Shen Xiaojun, Shao Chaofan, Cheng Danyi, Yao Lili, Zhou Cheng
School of Information Engineering, Huzhou University, Huzhou, China.
Zhejiang Province Key Laboratory of Smart Management & Application of Modern Agricultural Resources, School of Information Engineering, Huzhou University, Huzhou, Zhejiang, China.
Front Plant Sci. 2024 Sep 23;15:1455687. doi: 10.3389/fpls.2024.1455687. eCollection 2024.
Accurate and rapid identification of cabbage posture is crucial for minimizing damage to cabbage heads during mechanical harvesting. However, due to the structural complexity of cabbages, current methods encounter challenges in detecting and segmenting the heads and roots. Therefore, exploring efficient cabbage posture prediction methods is of great significance.
This study introduces YOLOv5-POS, an innovative cabbage posture prediction approach. Building on the YOLOv5s backbone, this method enhances detection and segmentation capabilities for cabbage heads and roots by incorporating C-RepGFPN to replace the traditional Neck layer, optimizing feature extraction and upsampling strategies, and refining the C-Seg segmentation head. Additionally, a cabbage root growth prediction model based on Bézier curves is proposed, using the geometric moment method for key point identification and the anti-gravity stem-seeking principle to determine root-head junctions. It performs precision root growth curve fitting and prediction, effectively overcoming the challenge posed by the outer leaves completely enclosing the cabbage root stem.

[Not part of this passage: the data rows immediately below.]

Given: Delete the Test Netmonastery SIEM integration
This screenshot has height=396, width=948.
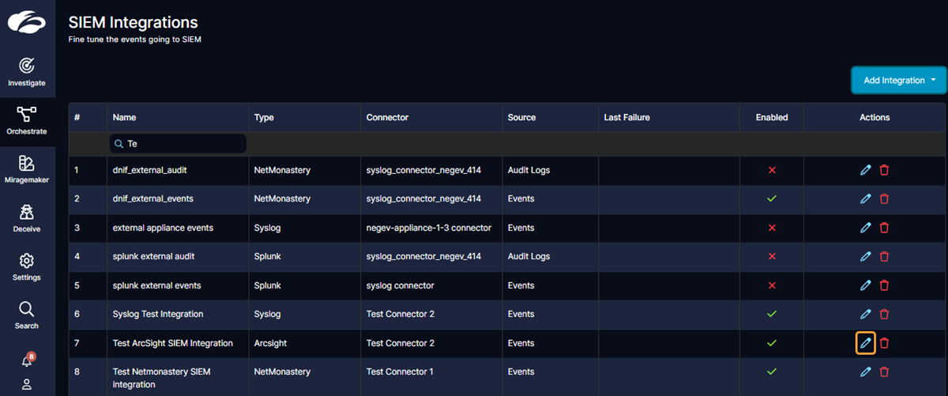Looking at the screenshot, I should point(884,371).
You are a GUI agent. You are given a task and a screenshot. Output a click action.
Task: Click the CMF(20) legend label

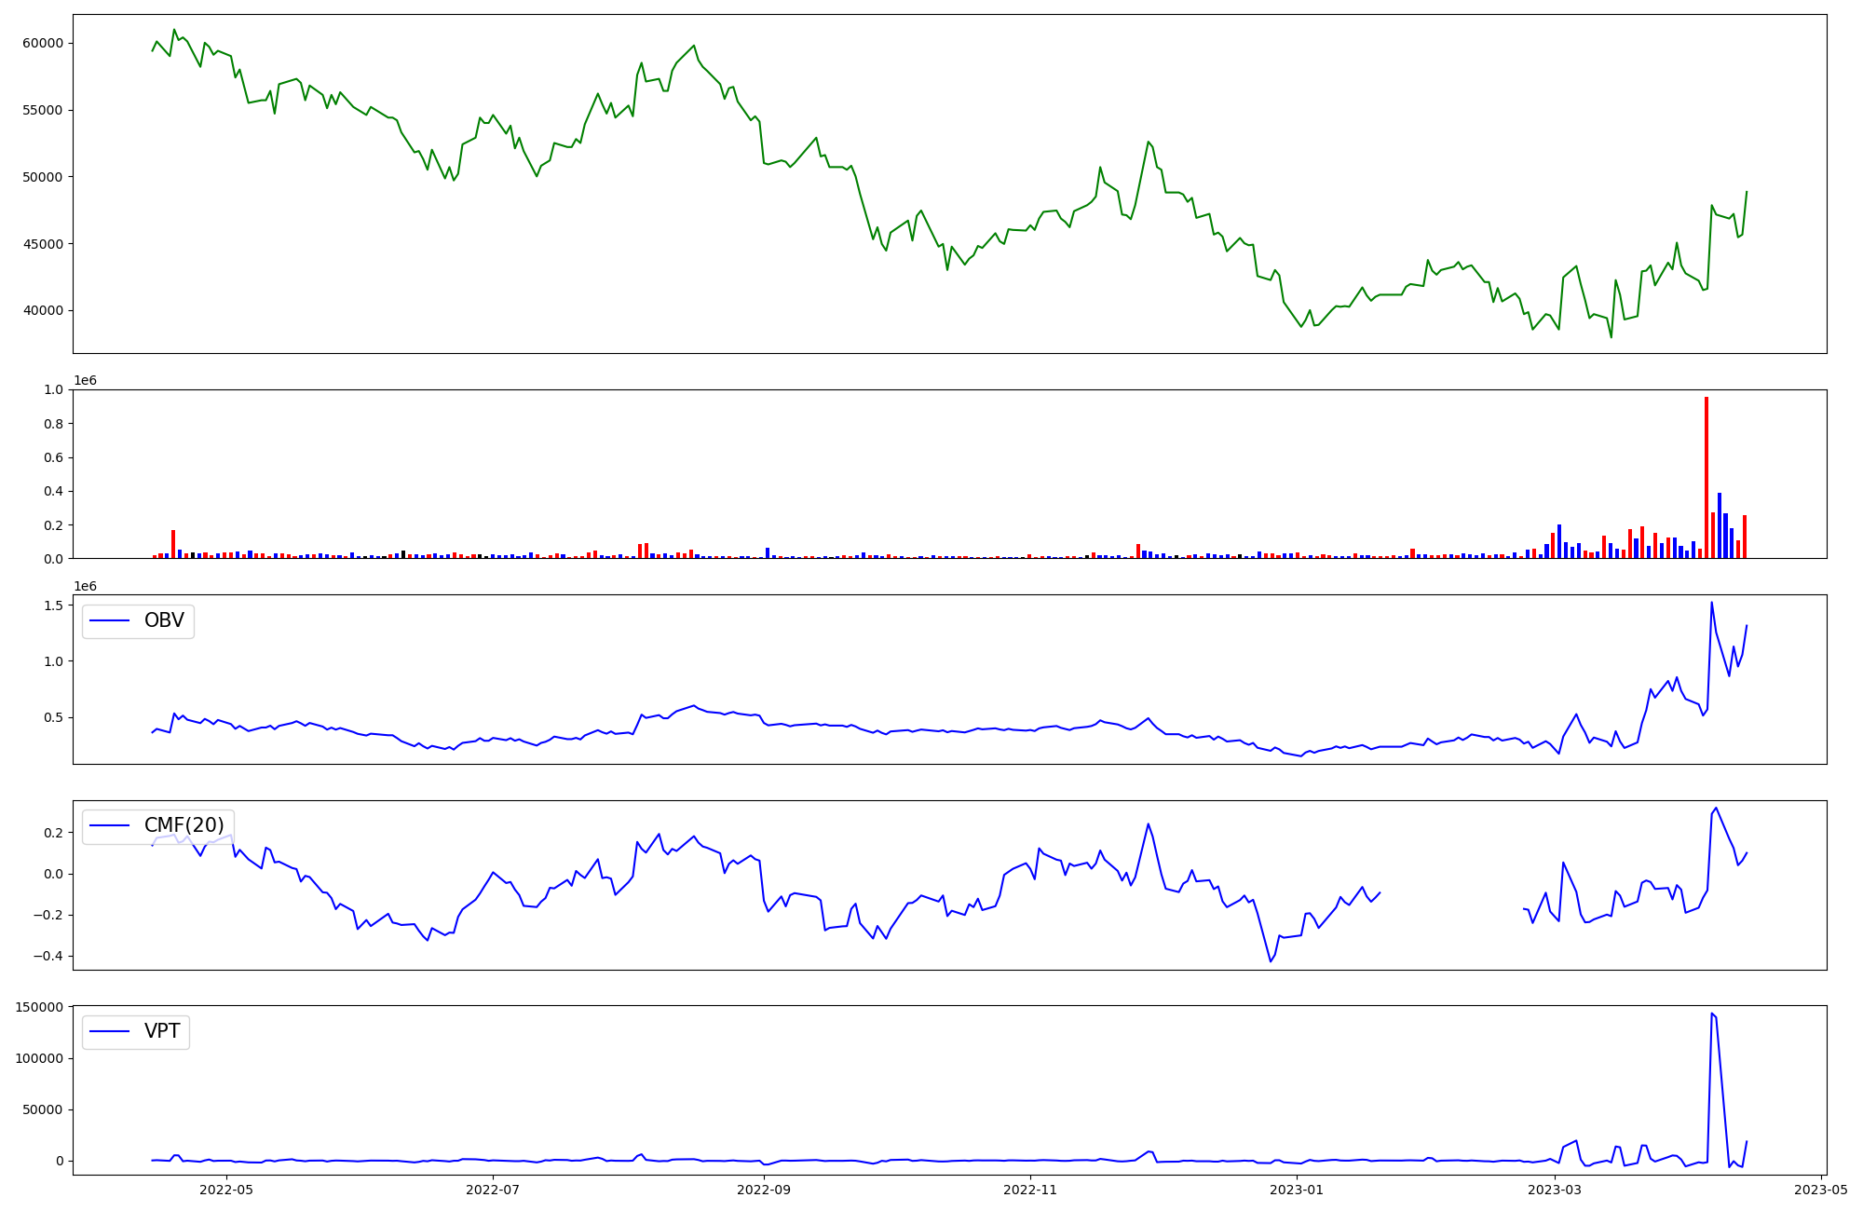tap(184, 825)
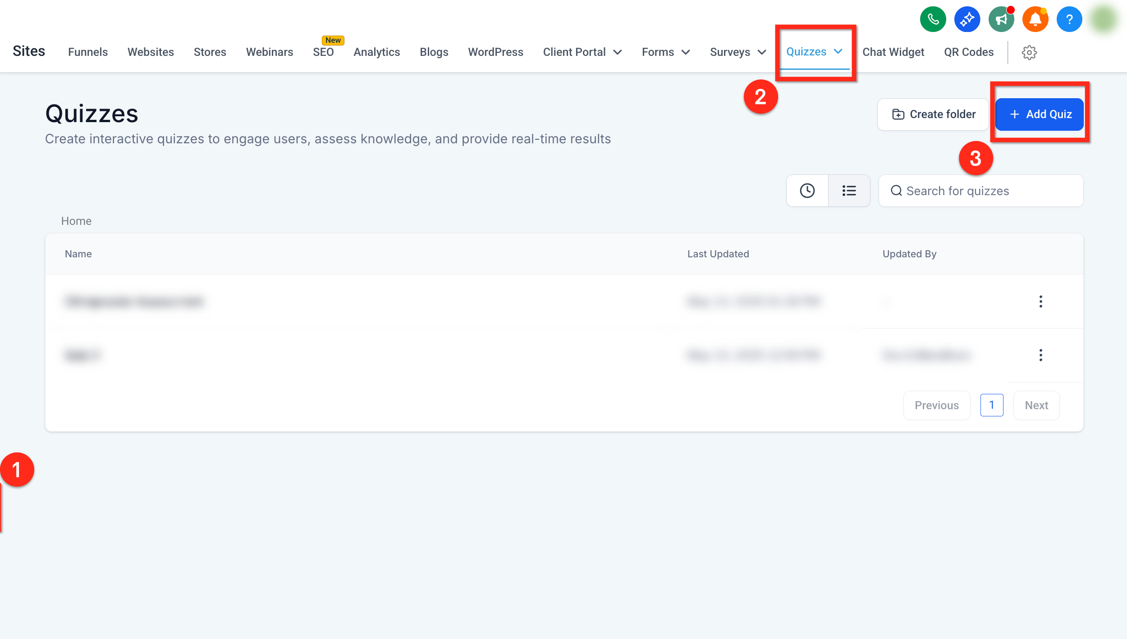Click the Add Quiz button
1127x639 pixels.
[1040, 114]
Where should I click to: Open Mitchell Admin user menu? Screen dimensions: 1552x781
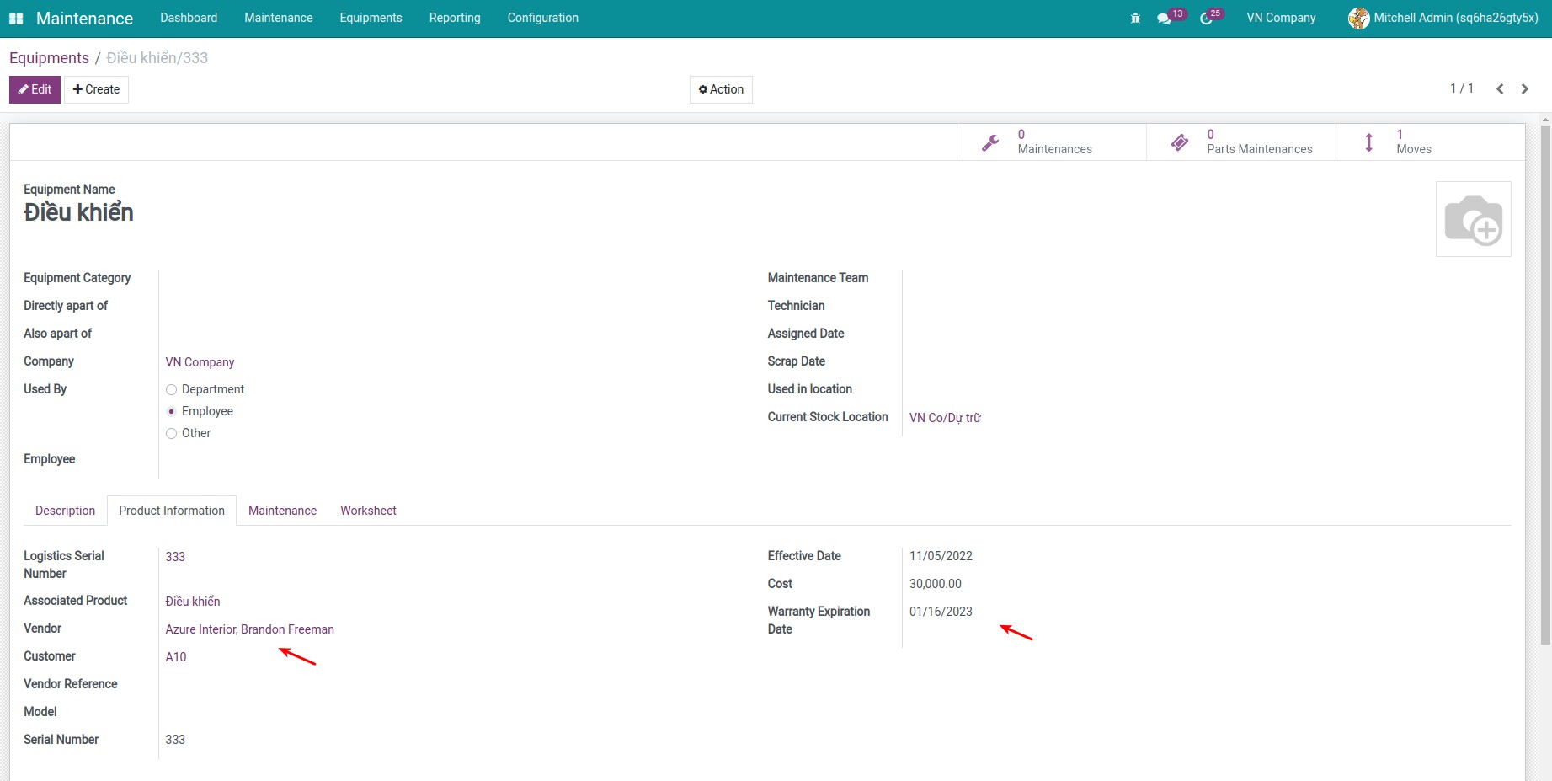click(1443, 18)
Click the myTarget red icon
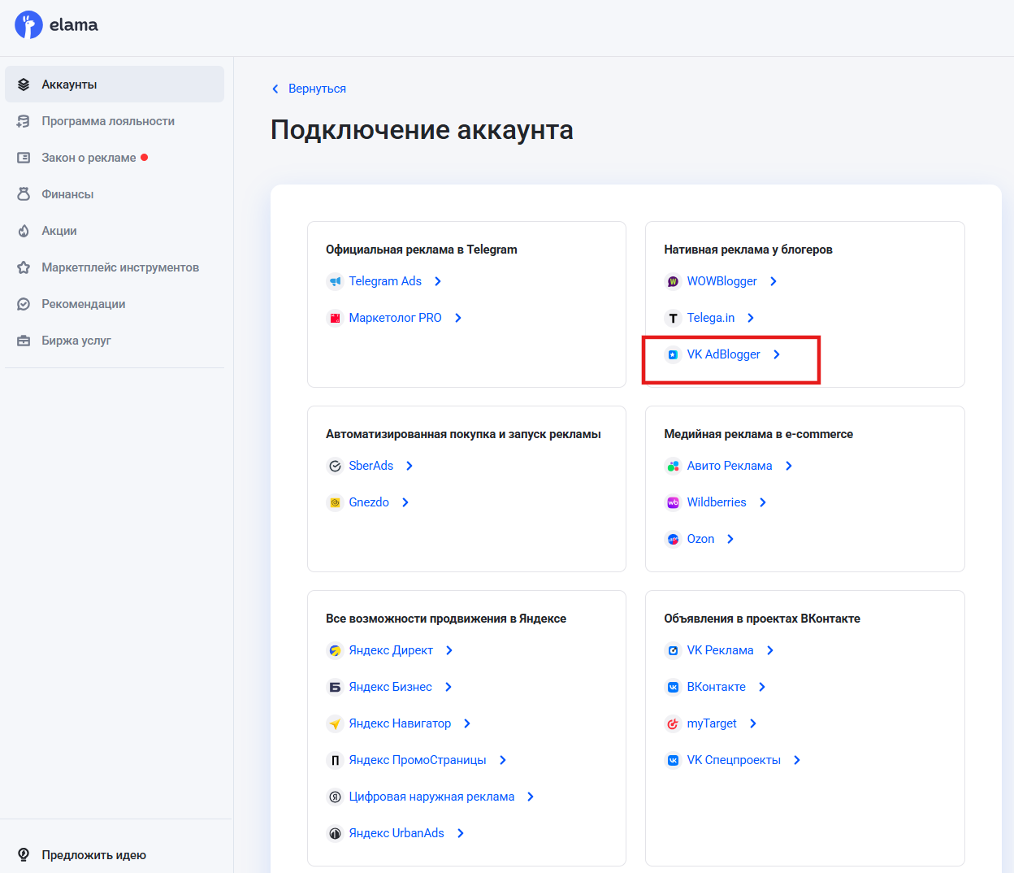Image resolution: width=1014 pixels, height=873 pixels. coord(673,723)
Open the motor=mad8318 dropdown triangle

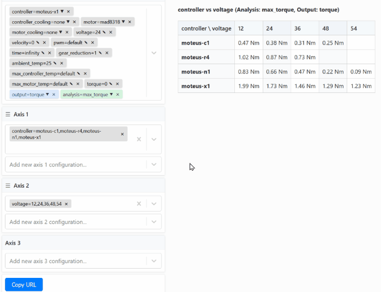[123, 22]
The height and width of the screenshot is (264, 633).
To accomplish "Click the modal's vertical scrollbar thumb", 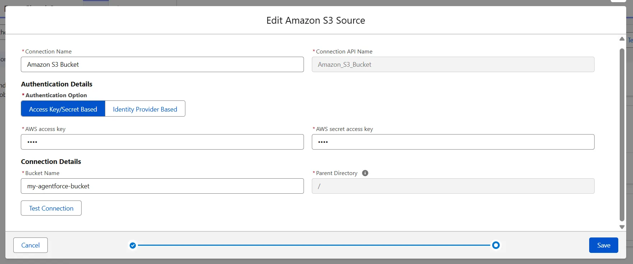I will point(622,135).
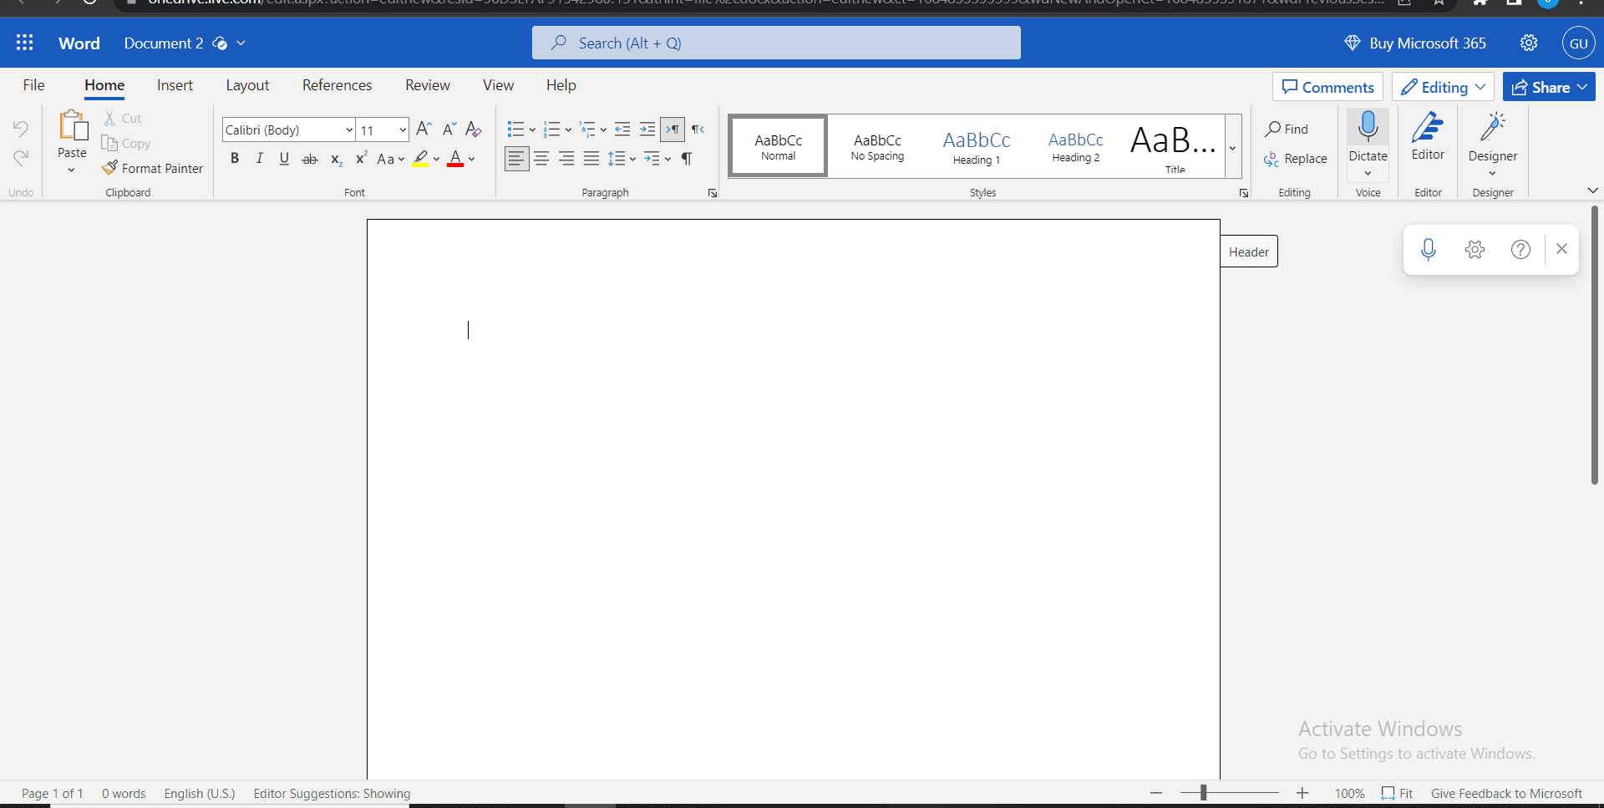The width and height of the screenshot is (1604, 808).
Task: Open the Editing mode dropdown
Action: (x=1442, y=86)
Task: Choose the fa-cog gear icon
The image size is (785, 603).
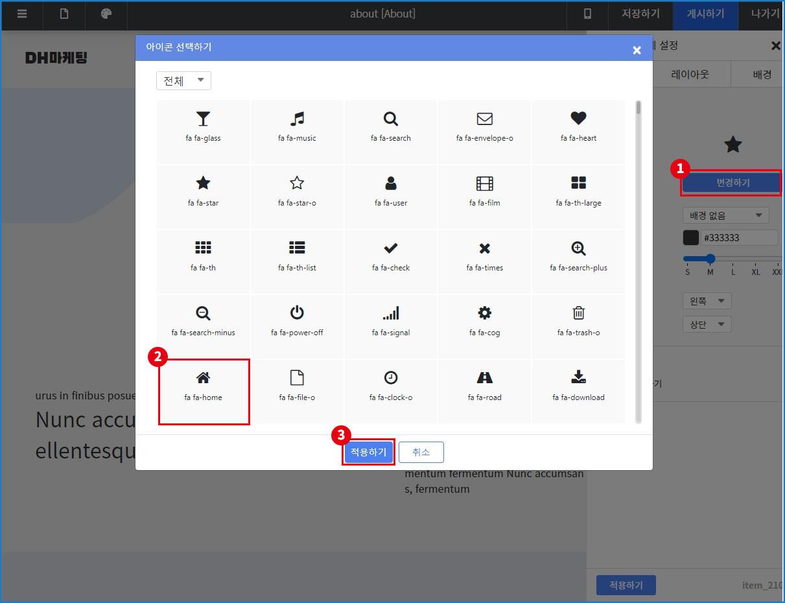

YOLOv5-POS was tested on a multi-variety cabbage dataset, achieving an F1 score of 98.8% for head and root detection, with an instance segmentation accuracy of 93.5%. The posture recognition model demonstrated an average absolute error of 1.38° and an average relative error of 2.32%, while the root growth prediction model reached an accuracy of 98%. Cabbage posture recognition was completed within 28 milliseconds, enabling real-time harvesting. The enhanced model effectively addresses the challenges of cabbage segmentation and posture prediction, providing a highly accurate and efficient solution for automated harvesting, minimizing crop damage, and improving operational efficiency.
准确快速地识别甘蓝姿态对于在机械收获过程中尽量减少对甘蓝头部的损伤至关重要。然而,由于甘蓝结构复杂,当前方法在检测和分割甘蓝头部及根部时面临挑战。因此,探索高效的甘蓝姿态预测方法具有重要意义。
本研究引入了YOLOv5-POS,一种创新的甘蓝姿态预测方法。该方法基于YOLOv5s主干,通过合并C-RepGFPN以取代传统的颈部层、优化特征提取和上采样策略以及改进C-Seg分割头,增强了对甘蓝头部和根部的检测与分割能力。此外,还提出了一种基于贝塞尔曲线的甘蓝根生长预测模型,利用几何矩法进行关键点识别,并根据反重力茎寻找原理确定根-头连接点。它进行精确的根生长曲线拟合和预测,有效克服了外层叶片完全包裹甘蓝根茎所带来的挑战。
YOLOv5-POS在多品种甘蓝数据集上进行了测试,头部和根部检测的F1分数达到98.8%,实例分割准确率为93.5%。姿态识别模型的平均绝对误差为1.38°,平均相对误差为2.32%,而根生长预测模型的准确率达到98%。甘蓝姿态识别在28毫秒内完成,实现了实时收获。增强后的模型有效解决了甘蓝分割和姿态预测的挑战,为自动收获提供了高度准确和高效的解决方案,最大限度地减少了作物损伤并提高了作业效率。